Now we put it all together and iterate until convergence:
run_rasch_jmle <- function(resp, max_cycles = 50, tol = 0.001, verbose = FALSE) {
N <- nrow(resp)
J <- ncol(resp)
a <- rep(1, J) # Fixed at 1 for Rasch
d <- rep(0, J)
theta <- rep(0, N)
# Identify extreme scores
scores <- rowSums(resp)
extreme <- scores == 0 | scores == J
# Storage for tracking convergence
history <- data.frame()
for (cycle in 1:max_cycles) {
# --- Person Step ---
for (j in 1:N) {
if (scores[j] == 0) {
theta[j] <- -4
} else if (scores[j] == J) {
theta[j] <- 4
} else {
theta[j] <- estimate_theta_j(resp[j, ], d, a, theta_init = theta[j])
}
}
# --- Constraint Step: center theta ---
theta <- theta - mean(theta[!extreme])
# --- Item Step: 1D Newton-Raphson for d ---
d_old <- d
for (i in 1:J) {
for (nr in 1:10) {
P <- P_icc(theta, d[i], 1)
g_d <- sum(resp[, i] - P)
H_dd <- sum(P * (1 - P))
if (H_dd < 1e-10) break
delta <- g_d / H_dd
d[i] <- d[i] + delta
if (abs(delta) < 0.001) break
}
}
# Compute log-likelihood
P_mat <- matrix(NA, N, J)
for (i in 1:J) P_mat[, i] <- P_icc(theta, d[i], 1)

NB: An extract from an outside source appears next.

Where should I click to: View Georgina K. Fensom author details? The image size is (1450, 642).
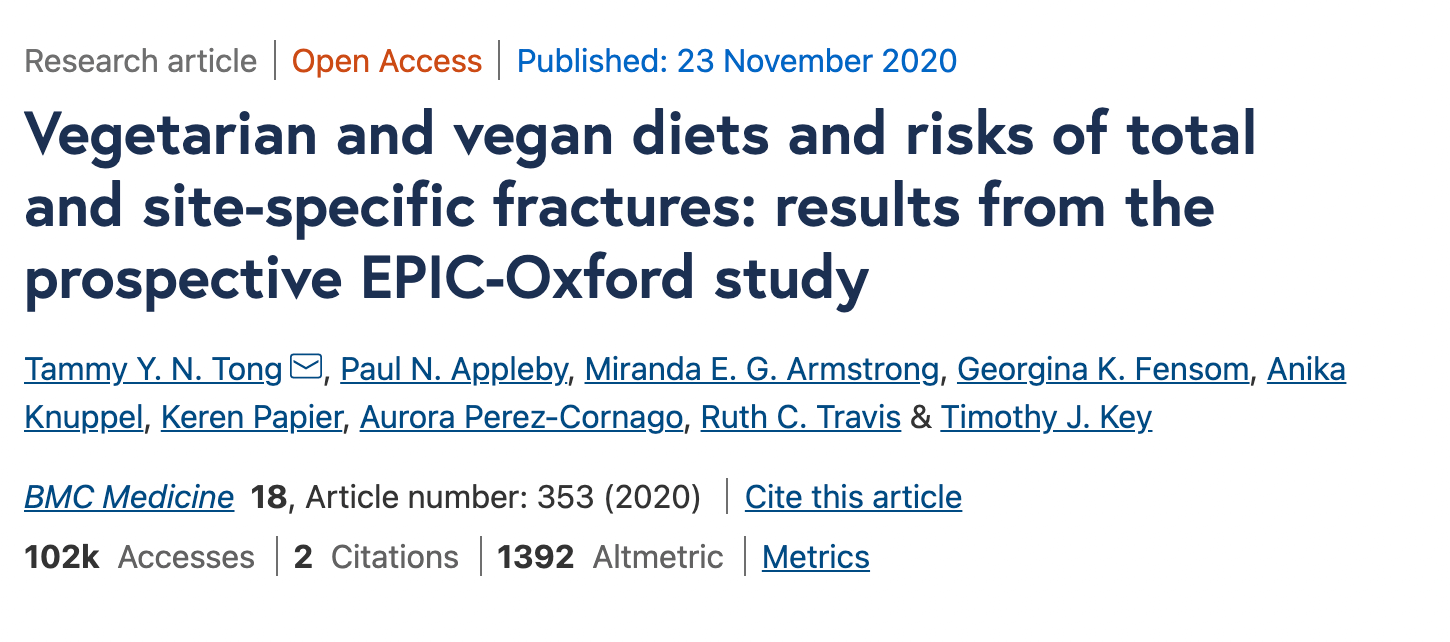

P_mat <- pmax(pmin(P_mat, 1 - 1e-10), 1e-10)
loglik <- sum(resp * log(P_mat) + (1 - resp) * log(1 - P_mat))
# Record history
for (i in 1:J) {
history <- rbind(history, data.frame(
Cycle = cycle, Item = i, d = d[i], LogLik = loglik
))
}
# Check convergence
max_change <- max(abs(d - d_old))
if (verbose) cat("Cycle", cycle, "- Max change:", round(max_change, 6),
"- LogLik:", round(loglik, 2), "\n")
if (max_change < tol & cycle > 2) break
}
list(d = d, b = -d, theta = theta, history = history, n_cycles = cycle)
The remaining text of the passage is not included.